**Problem to solve:**
Write out the material from the line containing "The height and width of the screenshot is (623, 1285)." up to and including the line containing "(x=615, y=184)", reproducing each line exactly and leaving the pictures out of your answer.

**Stored records:**
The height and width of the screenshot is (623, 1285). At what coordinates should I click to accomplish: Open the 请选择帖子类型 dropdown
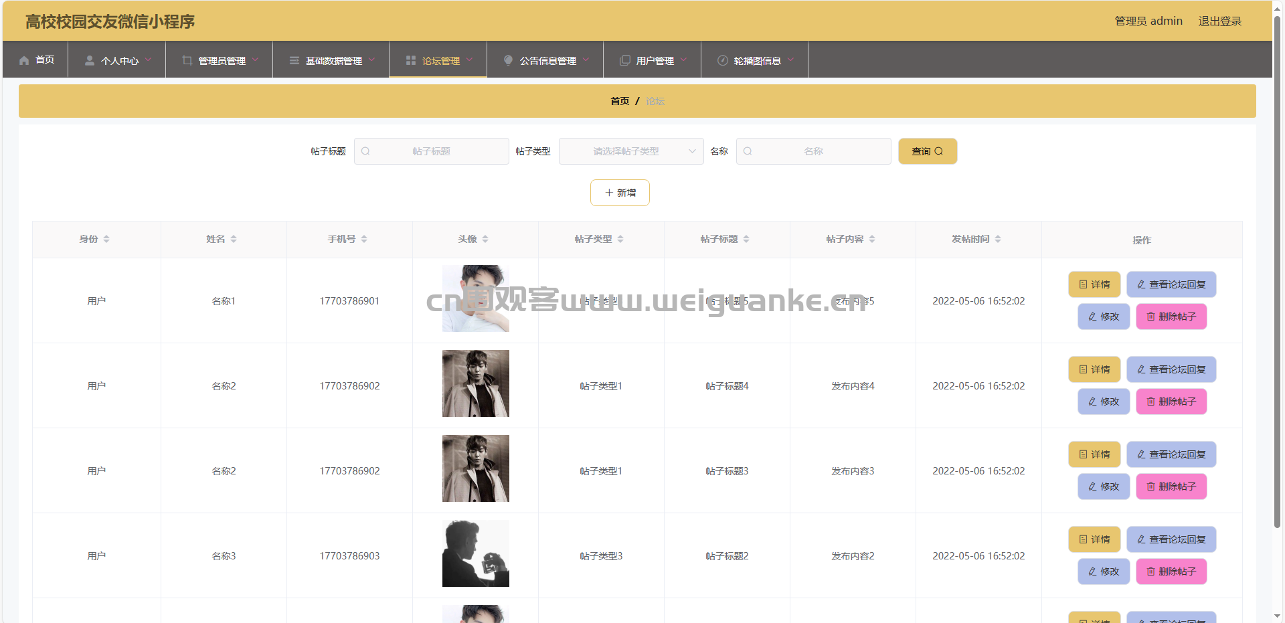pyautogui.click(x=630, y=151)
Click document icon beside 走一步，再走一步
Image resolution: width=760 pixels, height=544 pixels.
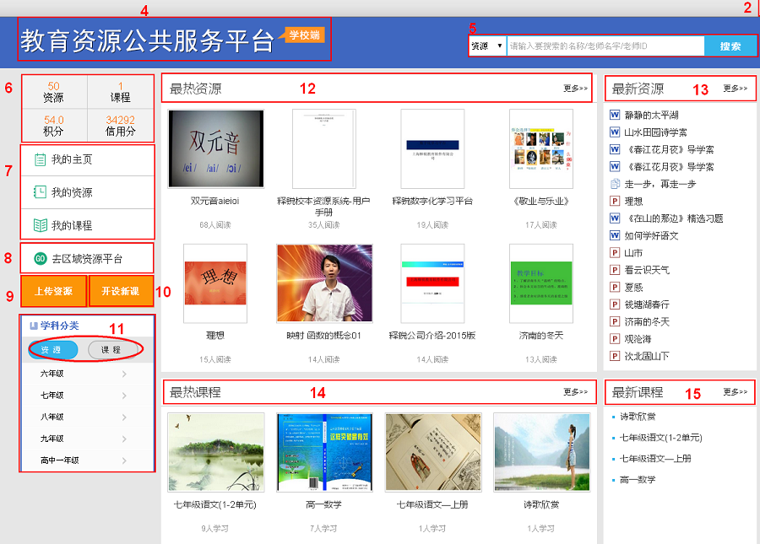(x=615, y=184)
---
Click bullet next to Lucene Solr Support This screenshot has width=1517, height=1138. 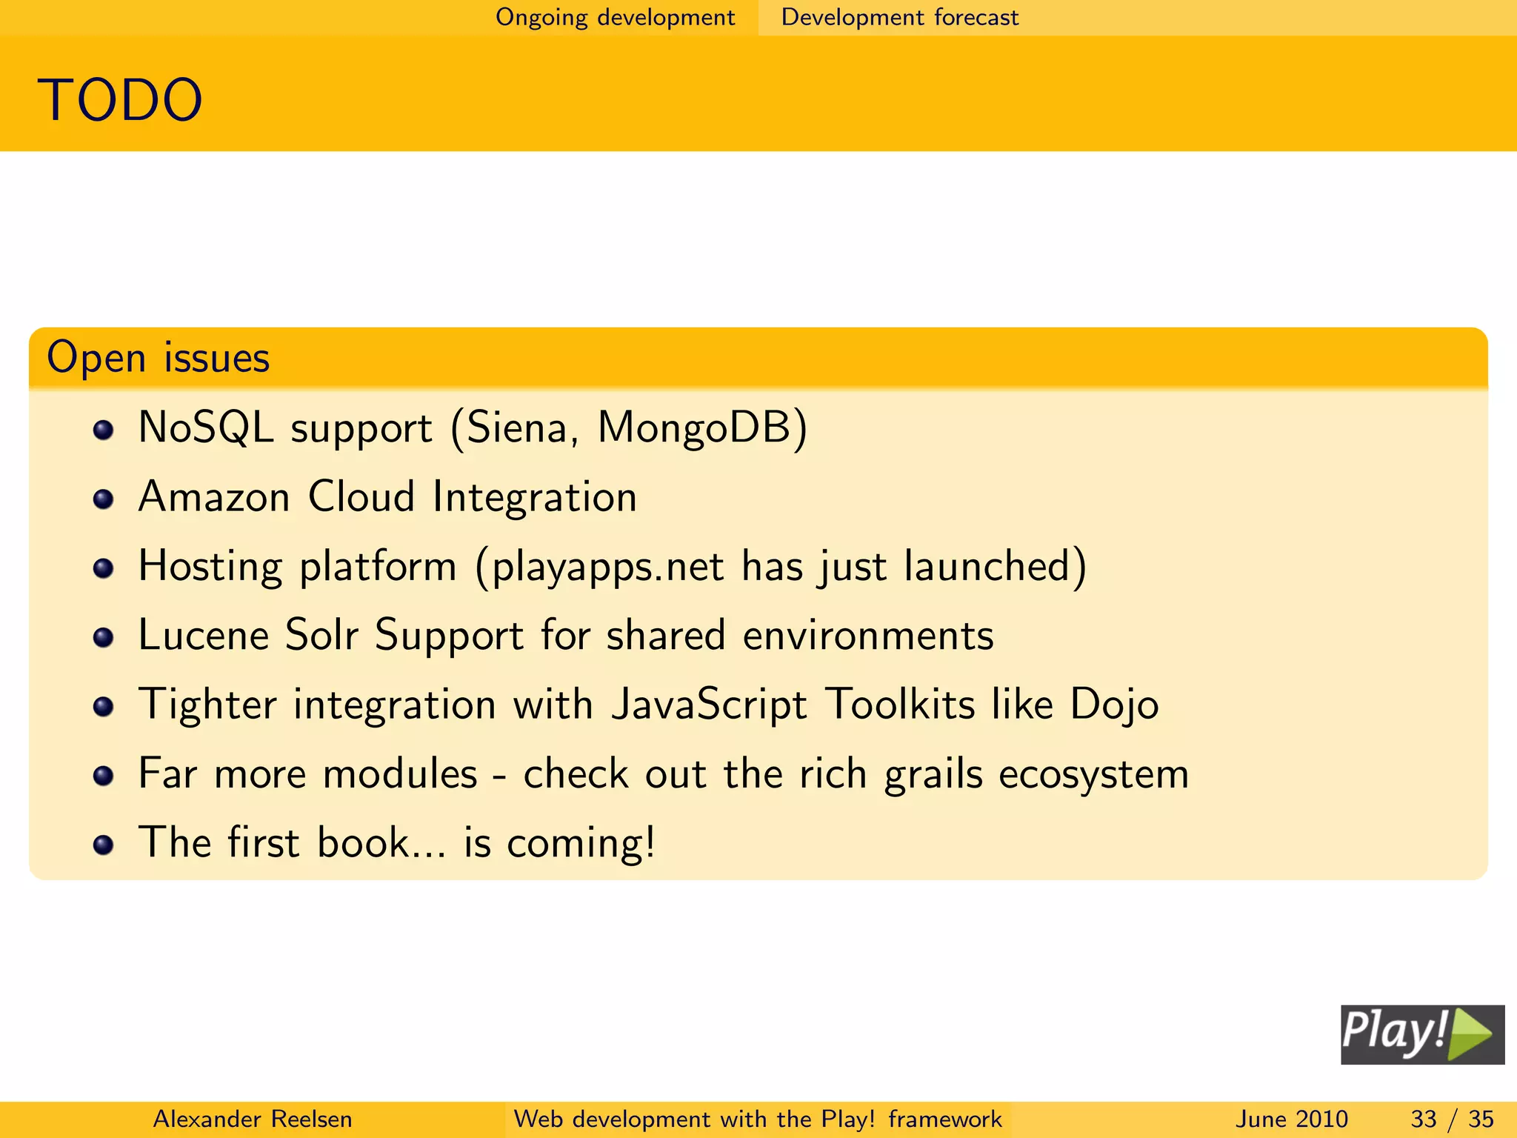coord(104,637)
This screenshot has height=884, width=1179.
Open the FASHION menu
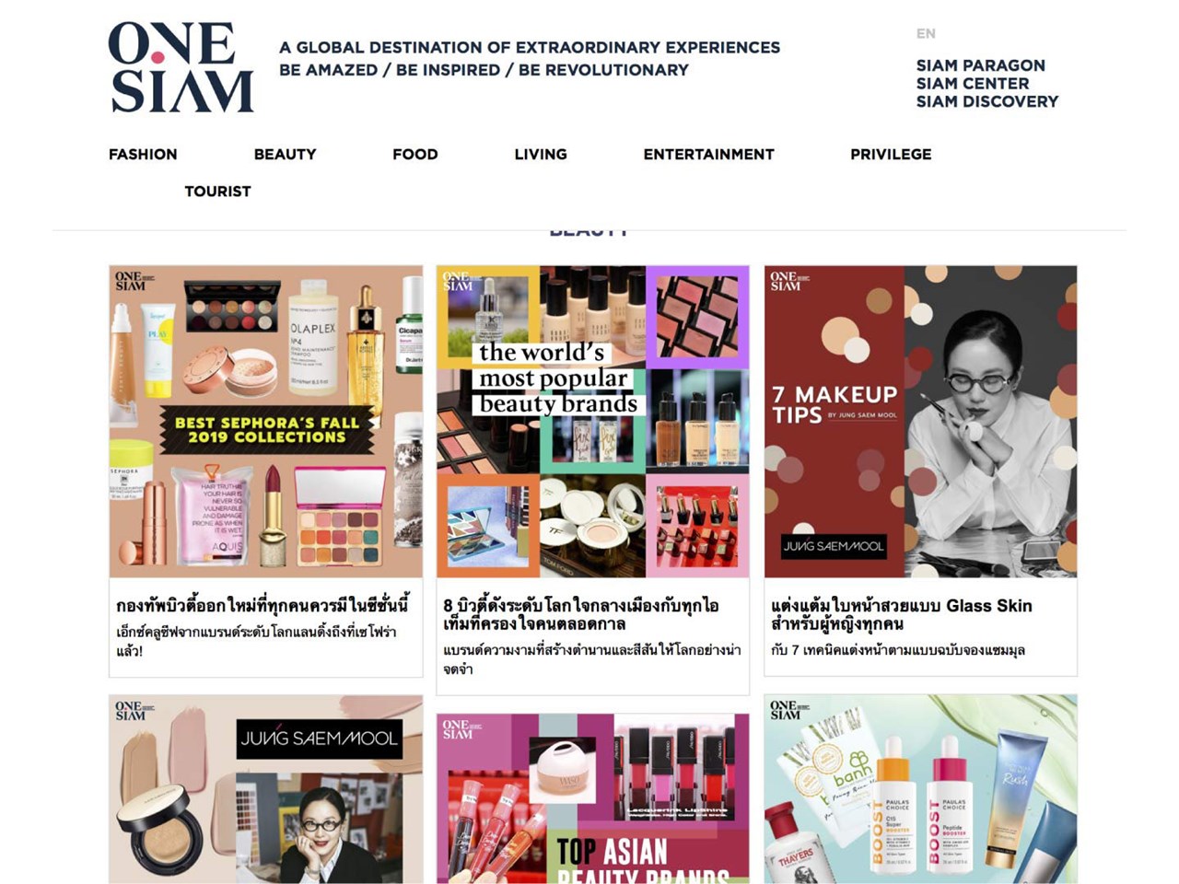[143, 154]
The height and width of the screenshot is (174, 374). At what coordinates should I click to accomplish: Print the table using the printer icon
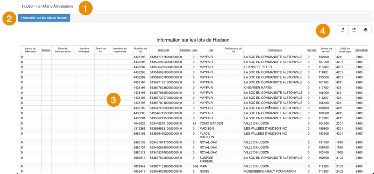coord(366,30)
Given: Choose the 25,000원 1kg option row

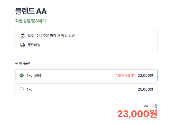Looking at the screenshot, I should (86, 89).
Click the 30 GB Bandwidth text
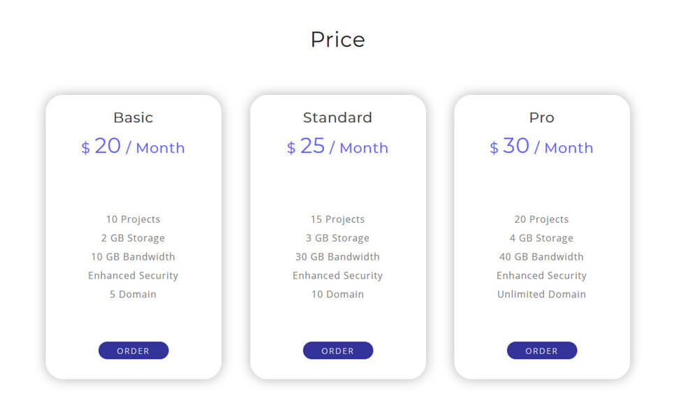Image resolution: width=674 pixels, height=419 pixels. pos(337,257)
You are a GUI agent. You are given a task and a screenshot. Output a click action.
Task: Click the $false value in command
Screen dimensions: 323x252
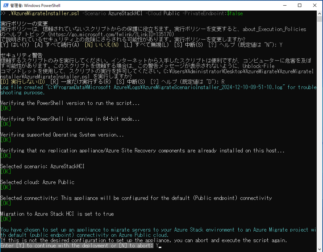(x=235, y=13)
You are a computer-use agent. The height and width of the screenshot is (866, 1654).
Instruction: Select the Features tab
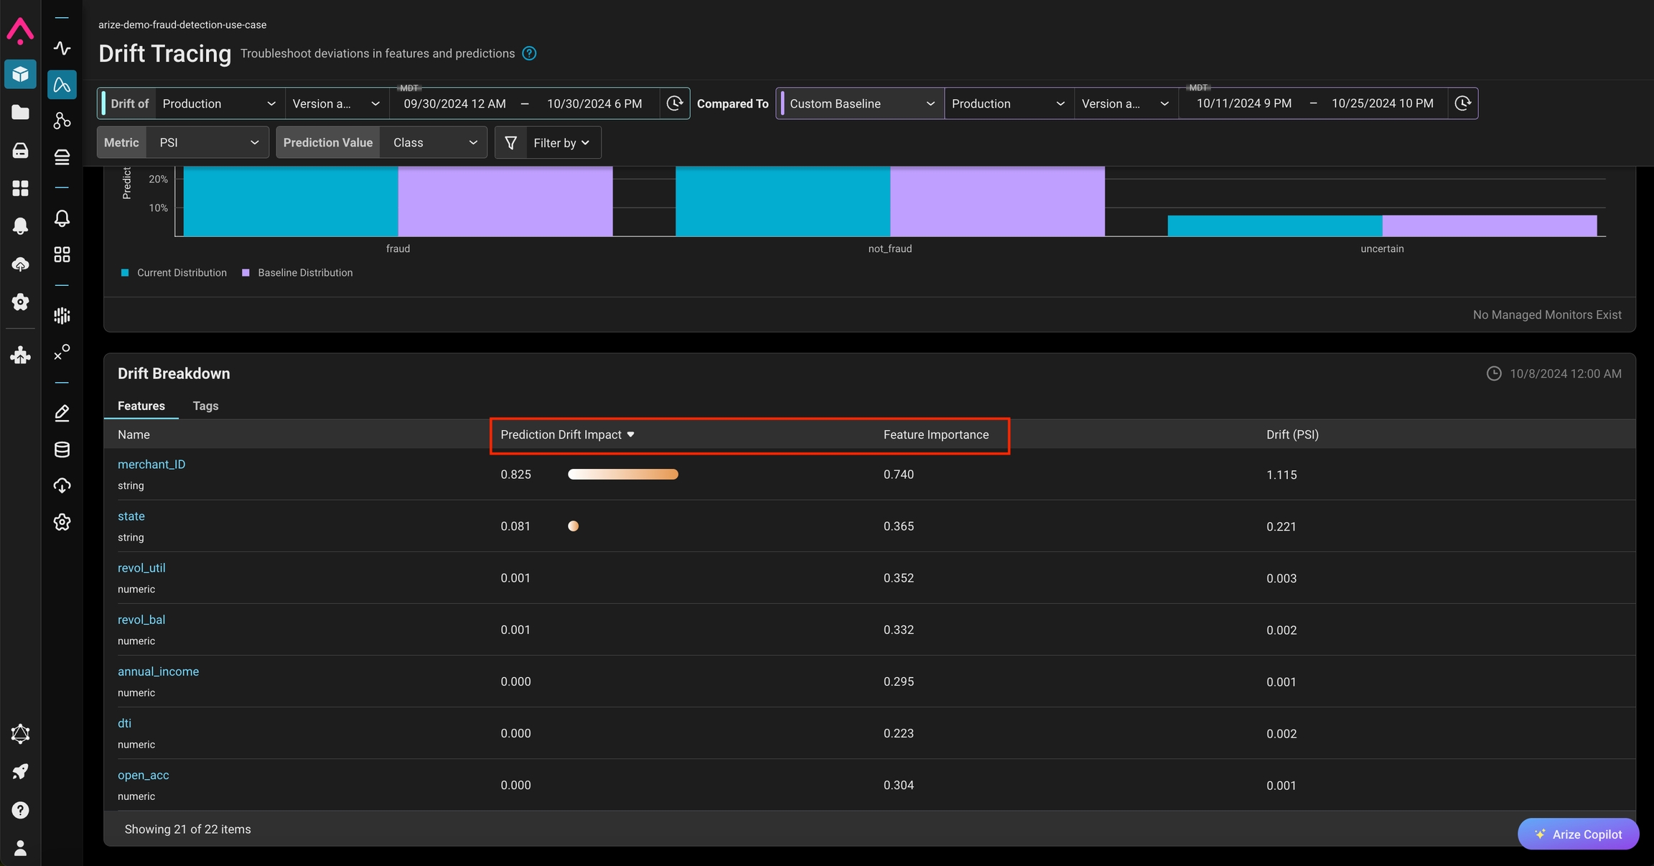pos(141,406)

**Exercise result:**
The height and width of the screenshot is (623, 1285). At what coordinates should I click to accomplish: Open the 请选择帖子类型 dropdown
pyautogui.click(x=630, y=151)
Click document icon beside 走一步，再走一步
Image resolution: width=760 pixels, height=544 pixels.
(x=615, y=184)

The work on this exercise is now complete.